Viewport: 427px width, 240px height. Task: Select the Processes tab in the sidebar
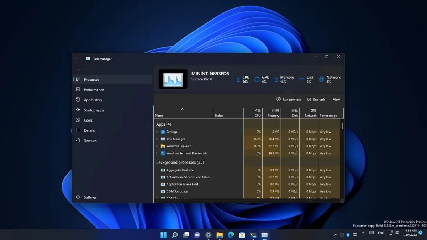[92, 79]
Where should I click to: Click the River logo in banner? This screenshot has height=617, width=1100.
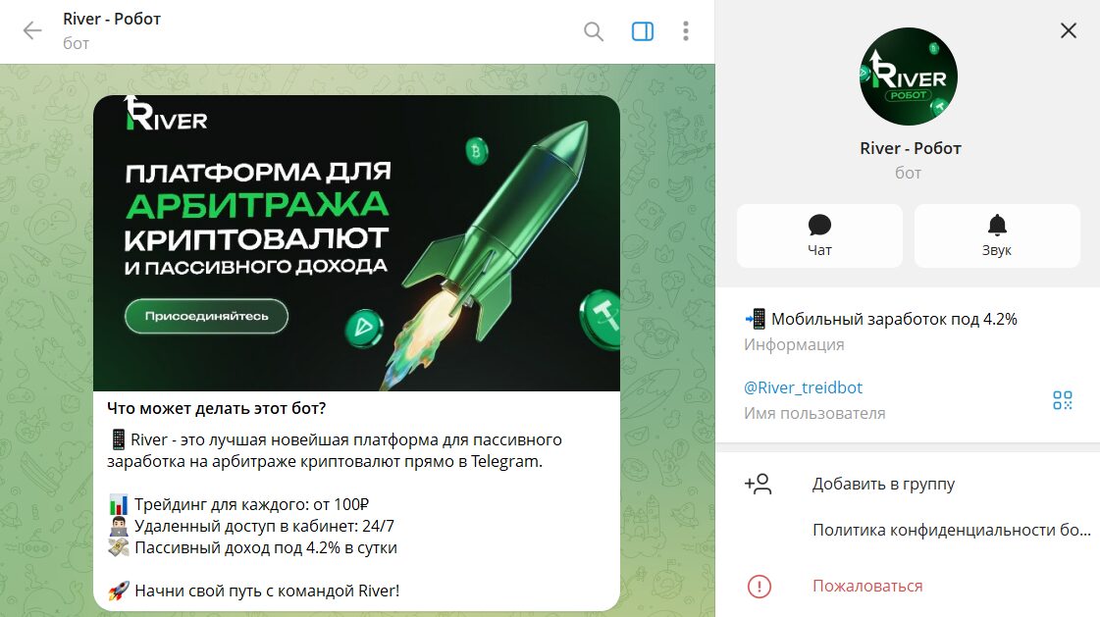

■ ■ ■ ■ ■

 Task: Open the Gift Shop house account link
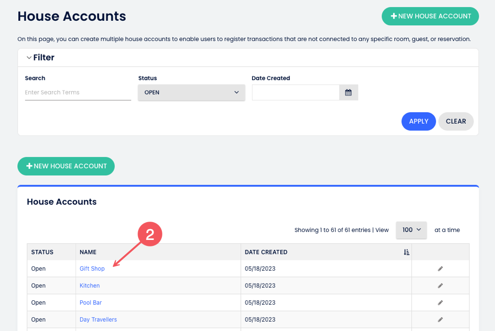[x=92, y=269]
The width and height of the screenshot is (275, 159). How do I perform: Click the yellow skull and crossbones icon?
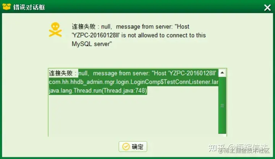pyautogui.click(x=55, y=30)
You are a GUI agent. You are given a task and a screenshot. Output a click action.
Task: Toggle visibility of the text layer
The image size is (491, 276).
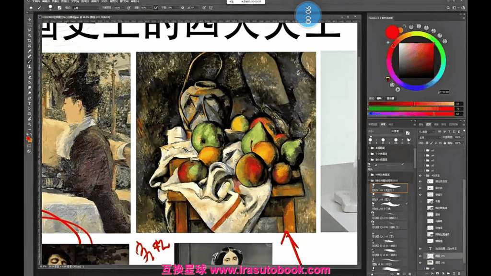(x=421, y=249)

■ ■ ■ ■ ■

WORK REQUIRED: Exactly reproduce the lines above, starting at the one that contains "Viewport: 427px width, 240px" and ending at the one that contains "Where should I", both inclusive; leave the pictures out and add no other lines.

RESULT FOR THIS EXERCISE:
Viewport: 427px width, 240px height. Task: Select the Processes tab in the sidebar
[92, 79]
Where should I click to: Click the River logo in banner? This screenshot has height=617, width=1100.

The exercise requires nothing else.